Mau Ada SIM Khusus untuk Pengendara Sepeda Listrik

JAKARTA, AVOLTA – Sepeda yang dibekali motor listrik semakin ramai di Indonesia. Bahkan, tidak sedikit dipakai untuk melakukan aktivitas sehari-hari seperti ke mini market atau ke fasilitas umum lain.

Bahkan, karena tidak ada syarat khusus untuk mengendarai sepeda listrik ini, anak kecil jadi bebas berkeliaran di jalan raya. Belum lama juga terjadi kecelakaan yang melibatkan lima orang anak kecil di Jakarta tertabrak ketika main sepeda listrik.

Sebagai langkah antisipasi, Korps Lalu Lintas (Korlantas) Polri tengah menyusun kebijakan penggunaan surat izin mengemudi (SIM) khusus untuk pengguna motor listrik dan sepeda listrik.

“Kami sedang menghitung kWh (daya baterai) untuk kendaraan listrik ini. Kendaraan listrik dengan kecepatan sampai 35 Kpj harus memiliki SIM,” kata Direktur Registrasi dan Identifikasi (Regident) Korlantas Polri Brigjen Pol Yusri Yunus di Jakarta belum lama ini.

Sejumlah bocah mengendarai motor listrik di jalan raya di Jakarta, Kamis (16/6/2022).

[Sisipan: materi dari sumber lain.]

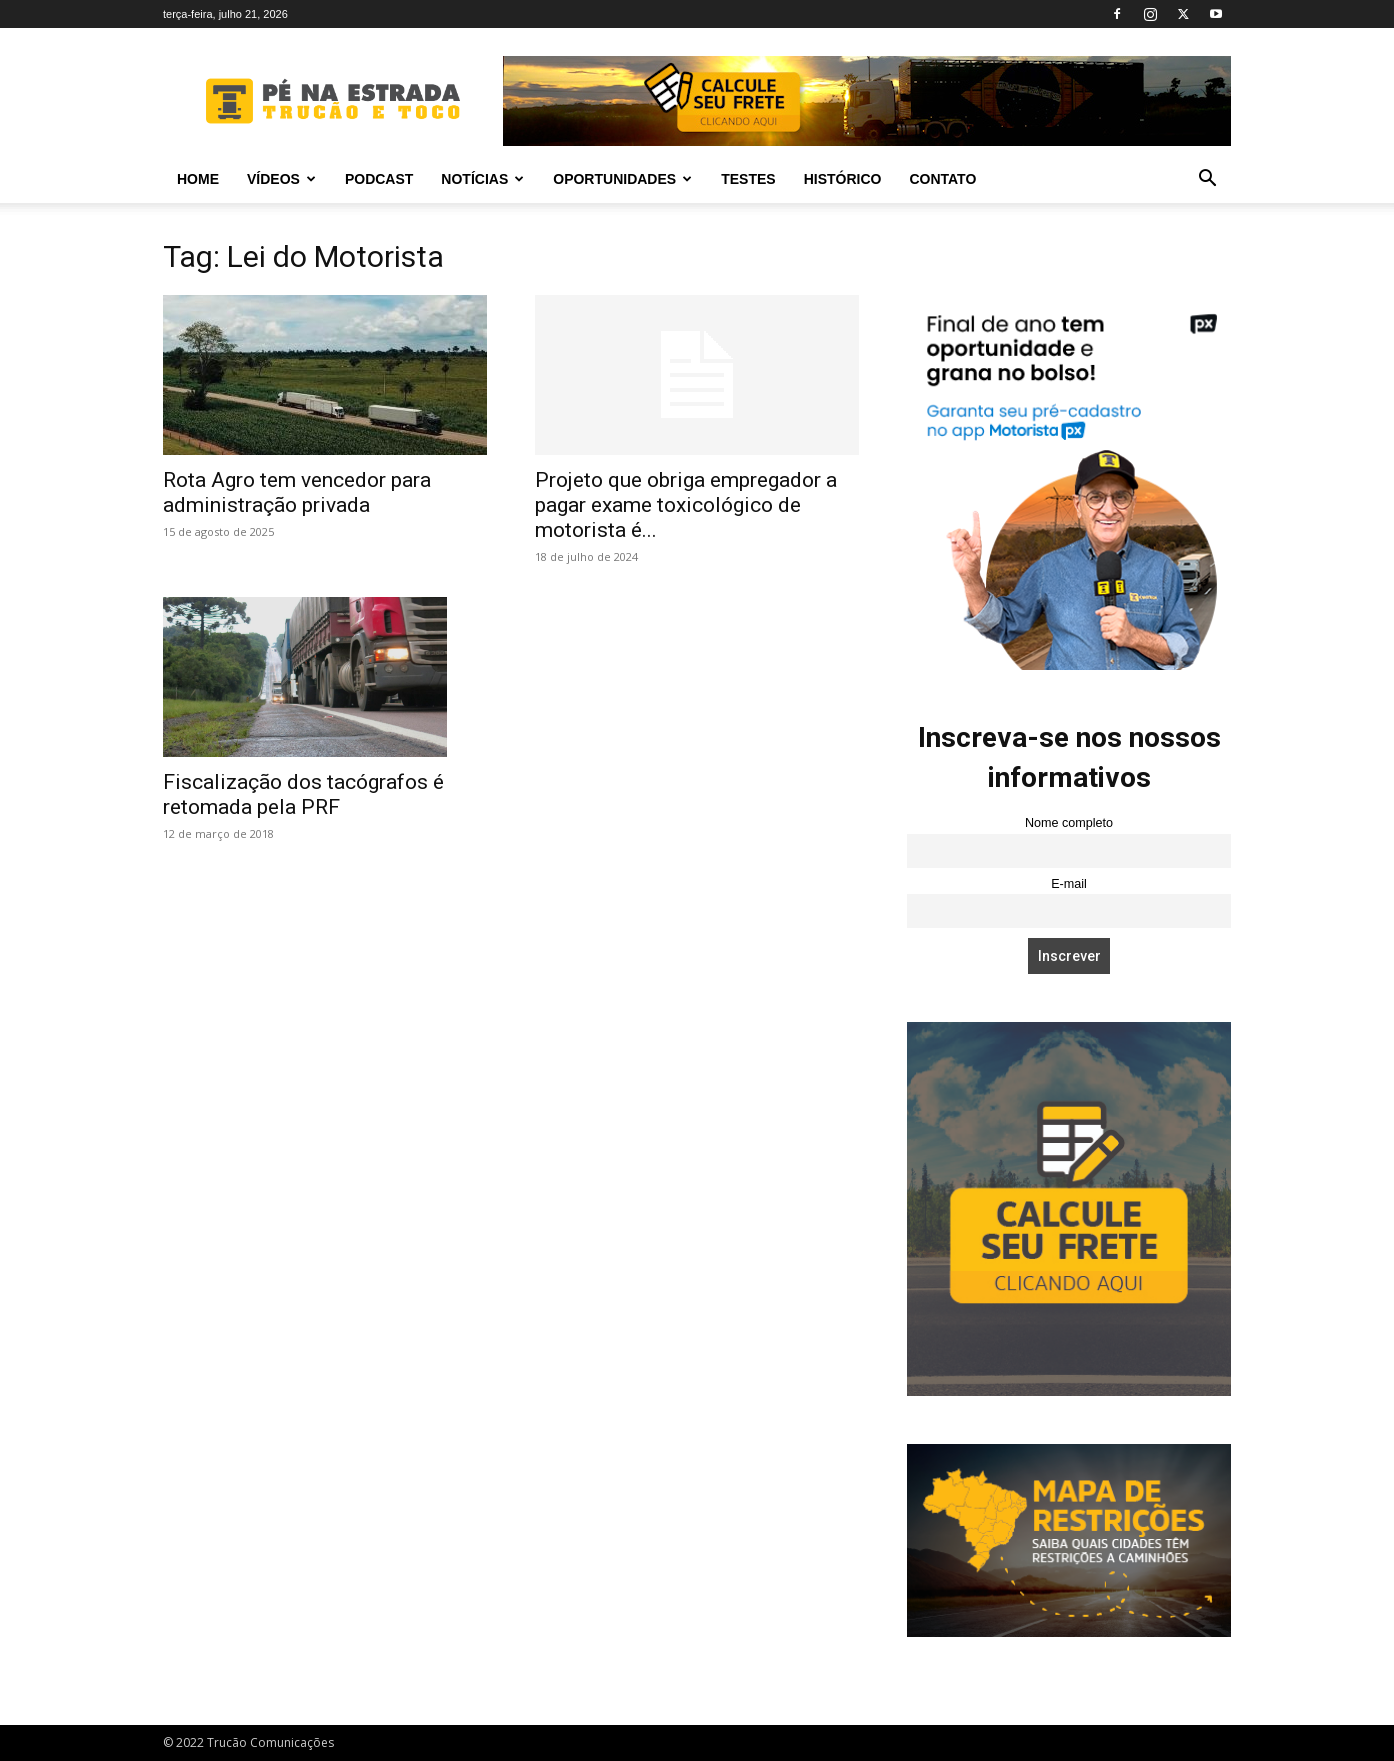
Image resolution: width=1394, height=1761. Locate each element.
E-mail (1069, 884)
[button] (1207, 180)
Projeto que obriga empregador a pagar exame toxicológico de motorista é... (686, 505)
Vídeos (281, 179)
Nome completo (1069, 823)
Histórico (843, 179)
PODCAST (379, 179)
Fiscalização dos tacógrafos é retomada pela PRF (303, 794)
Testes (748, 179)
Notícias (482, 179)
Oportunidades (622, 179)
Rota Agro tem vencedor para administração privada (297, 492)
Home (198, 179)
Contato (942, 179)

Tindakan tersebut dapat membahayakan diri sendiri serta orang lain dan semestinya mendapat perhatian khusus dari petugas maupun orang tuanya. (FOTO : ANTARA/Muhammad Adimaja)

Khusus untuk sepeda listrik, kata Yusri Yunus, tetap memiliki mesin dan bisa berjalan dengan kecepatan di atas 35 Kpj, maka pengendaranya wajib memiliki SIM dan menggunakan helm sesuai dengan aturan yang berlaku di Indonesia.

“Kami bersama Kementerian Perhubungan sedang menghitung dulu berapa kwh yang aman dan wajib memiliki SIM. Jadi nanti motor listrik atau sepeda listrik yang kecepatannya 35 kpj pengendaranya wajib punya SIM,” ungkap Yusri.

Mengacu pada Peraturan Kepolisian (Perpol) Nomor 5 Tahun 2021 pada pasal 3 ayat (1) disebutkan jika SIM terdiri dari SIM Kendaraan Bermotor Perseorangan, SIM Kendaraan Bermotor Umum, dan SIM Internasional.

Berdasarkan tiga klasifikasi SIM tersebut, dibagi lagi berdasarkan jenis golongan kendaraan. Contohnya bagi setiap pemilik motor listrik haruslah memiliki SIM C berdasarkan golongan C1 dan C2.

“Untuk motor listrik dan sepeda listrik nanti akan kami buat dulu aturannya. Segera kami akan terbitkan regulasinya,” kata Yusri.